Search code examples
f#aleagpu

Alea does not dispose memory correctly


The following F# code crashes on the third call with a no memory exception. Either I am missing something or Alea is not freeing memory correctly for some reason. I've tried it in both F# Interactive and Compiled. I've also tried calling dispose manually, but it did not work. Any idea why?

let squareGPU (inputs:float[]) =
        use dInputs = worker.Malloc(inputs)
        use dOutputs = worker.Malloc(inputs.Length)
        let blockSize = 256
        let numSm = worker.Device.Attributes.MULTIPROCESSOR_COUNT
        let gridSize = Math.Min(16 * numSm, divup inputs.Length blockSize)
        let lp = new LaunchParam(gridSize, blockSize)
        worker.Launch <@ squareKernel @> lp dOutputs.Ptr dInputs.Ptr inputs.Length
        dOutputs.Gather()


let x = squareGPU [|0.0..0.001..100000.0|]
printfn "1" 
let y = squareGPU [|0.0..0.001..100000.0|]
printfn "2" 
let z = squareGPU [|0.0..0.001..100000.0|]
printfn "3"

Solution

  • I guess you got System.OutOfMemoryException, right? That doesn't mean GPU device memory running out, it means you are running out your host memory. in your example, you created a rather large array in host, and you calculate it, and you gather another large array as output. The point is, you use different variable name (x, y and z) to store the output array, and thus GC will have no chance to free it, so eventually you will run out your host memory.

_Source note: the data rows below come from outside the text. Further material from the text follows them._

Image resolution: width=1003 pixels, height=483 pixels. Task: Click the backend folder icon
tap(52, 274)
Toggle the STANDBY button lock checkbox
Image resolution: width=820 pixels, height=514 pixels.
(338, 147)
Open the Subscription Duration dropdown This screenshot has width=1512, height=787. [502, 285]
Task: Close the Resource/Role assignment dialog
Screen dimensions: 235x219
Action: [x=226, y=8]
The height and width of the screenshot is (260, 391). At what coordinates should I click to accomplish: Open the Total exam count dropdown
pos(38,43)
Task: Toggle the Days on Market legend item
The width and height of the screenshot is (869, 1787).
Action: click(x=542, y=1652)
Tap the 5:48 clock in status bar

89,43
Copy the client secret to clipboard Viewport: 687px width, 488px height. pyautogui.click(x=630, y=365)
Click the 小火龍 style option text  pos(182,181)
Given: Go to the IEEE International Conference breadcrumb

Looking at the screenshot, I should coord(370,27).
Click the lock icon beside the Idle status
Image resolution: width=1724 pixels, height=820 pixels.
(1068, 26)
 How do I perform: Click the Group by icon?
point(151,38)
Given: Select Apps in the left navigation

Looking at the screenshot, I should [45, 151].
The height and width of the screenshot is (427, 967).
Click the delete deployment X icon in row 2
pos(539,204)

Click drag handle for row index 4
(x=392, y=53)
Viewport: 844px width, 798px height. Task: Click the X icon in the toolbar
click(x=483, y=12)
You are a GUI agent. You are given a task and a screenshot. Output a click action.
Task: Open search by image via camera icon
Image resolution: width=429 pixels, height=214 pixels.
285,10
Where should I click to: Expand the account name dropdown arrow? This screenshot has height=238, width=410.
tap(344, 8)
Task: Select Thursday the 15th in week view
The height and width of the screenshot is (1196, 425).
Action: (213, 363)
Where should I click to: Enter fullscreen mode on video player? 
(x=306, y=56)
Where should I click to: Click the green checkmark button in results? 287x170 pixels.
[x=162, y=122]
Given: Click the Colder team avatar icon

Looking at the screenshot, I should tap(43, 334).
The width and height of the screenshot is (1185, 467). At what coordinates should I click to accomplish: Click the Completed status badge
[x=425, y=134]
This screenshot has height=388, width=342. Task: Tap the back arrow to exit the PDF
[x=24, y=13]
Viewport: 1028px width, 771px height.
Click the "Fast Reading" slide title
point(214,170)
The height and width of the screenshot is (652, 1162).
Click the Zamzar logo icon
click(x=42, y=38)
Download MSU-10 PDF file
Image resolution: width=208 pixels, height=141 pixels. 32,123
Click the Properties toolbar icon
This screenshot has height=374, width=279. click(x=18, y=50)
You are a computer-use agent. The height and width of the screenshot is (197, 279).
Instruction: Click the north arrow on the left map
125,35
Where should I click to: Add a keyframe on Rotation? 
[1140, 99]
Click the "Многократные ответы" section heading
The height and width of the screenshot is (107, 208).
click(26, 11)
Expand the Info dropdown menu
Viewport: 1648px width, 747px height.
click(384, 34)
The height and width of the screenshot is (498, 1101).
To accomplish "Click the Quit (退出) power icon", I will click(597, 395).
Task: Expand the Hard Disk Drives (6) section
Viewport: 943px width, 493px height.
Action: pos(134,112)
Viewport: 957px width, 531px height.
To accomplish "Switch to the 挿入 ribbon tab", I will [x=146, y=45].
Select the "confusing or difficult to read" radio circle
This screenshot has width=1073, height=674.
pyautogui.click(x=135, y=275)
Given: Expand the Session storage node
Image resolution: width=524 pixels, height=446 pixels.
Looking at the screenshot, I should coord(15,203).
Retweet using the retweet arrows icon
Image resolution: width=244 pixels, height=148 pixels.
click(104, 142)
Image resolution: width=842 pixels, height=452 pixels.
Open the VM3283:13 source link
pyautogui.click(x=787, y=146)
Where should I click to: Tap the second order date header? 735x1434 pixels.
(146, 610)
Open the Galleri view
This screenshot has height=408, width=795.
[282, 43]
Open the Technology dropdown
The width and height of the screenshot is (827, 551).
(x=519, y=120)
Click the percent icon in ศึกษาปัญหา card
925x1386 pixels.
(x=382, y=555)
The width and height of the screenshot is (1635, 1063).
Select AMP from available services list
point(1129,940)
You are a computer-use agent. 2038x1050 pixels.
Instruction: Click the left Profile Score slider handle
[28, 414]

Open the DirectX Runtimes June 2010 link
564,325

    I did a very simple test (I use the stop value 30000 instead 100000 as in your example), this test only uses host code, no GPU code:

    let x1 = [|0.0..0.001..30000.0|]
    printfn "1" 
    let x2 = [|0.0..0.001..30000.0|]
    printfn "2" 
    let x3 = [|0.0..0.001..30000.0|]
    printfn "3"
    let x4 = [|0.0..0.001..30000.0|]
    printfn "4"
    let x5 = [|0.0..0.001..30000.0|]
    printfn "5"
    let x6 = [|0.0..0.001..30000.0|]
    printfn "6"
    

    And I ran this code in F# interactive (which is a 32bit process), I got this:

    Microsoft (R) F# Interactive version 12.0.30815.0
    Copyright (c) Microsoft Corporation. All Rights Reserved.
    
    For help type #help;;
    
    > 
    1
    2
    System.OutOfMemoryException: Exception of type 'System.OutOfMemoryException' was thrown.
       at System.Collections.Generic.List`1.set_Capacity(Int32 value)
       at System.Collections.Generic.List`1.EnsureCapacity(Int32 min)
       at System.Collections.Generic.List`1.Add(T item)
       at Microsoft.FSharp.Collections.SeqModule.ToArray[T](IEnumerable`1 source)
       at <StartupCode$FSI_0002>.$FSI_0002.main@() in C:\Users\Xiang\Documents\Inbox\ConsoleApplication6\Script1.fsx:line 32
    Stopped due to error
    > 
    

    So that means, after I created 2 such large array (x1 and x2), I ran out of the host memory.

    To further confirm this, I use same variable name, which gives GC the chance to collect the old array, and this time it works:

    let foo() =
        let x = [|0.0..0.001..30000.0|]
        printfn "1" 
        let x = [|0.0..0.001..30000.0|]
        printfn "2" 
        let x = [|0.0..0.001..30000.0|]
        printfn "3"
        let x = [|0.0..0.001..30000.0|]
        printfn "4"
        let x = [|0.0..0.001..30000.0|]
        printfn "5"
        let x = [|0.0..0.001..30000.0|]
        printfn "6"
    
    > 
    
    val foo : unit -> unit
    
    > foo()
    ;;
    1
    2
    3
    4
    5
    6
    val it : unit = ()
    > 
    

    and if I add GPU kernel it still works:

    let foo() =
        let x = squareGPU [|0.0..0.001..30000.0|]
        printfn "1" 
        let x = squareGPU [|0.0..0.001..30000.0|]
        printfn "2" 
        let x = squareGPU [|0.0..0.001..30000.0|]
        printfn "3"
        let x = squareGPU [|0.0..0.001..30000.0|]
        printfn "4"
        let x = squareGPU [|0.0..0.001..30000.0|]
        printfn "5"
        let x = squareGPU [|0.0..0.001..30000.0|]
        printfn "6"
        let x = squareGPU [|0.0..0.001..30000.0|]
        printfn "7"
        let x = squareGPU [|0.0..0.001..30000.0|]
        printfn "8"
    
    > foo();;
    1
    2
    3
    4
    5
    6
    7
    8
    val it : unit = ()
    > 
    

    Alternatively, you can try to use 64bit process.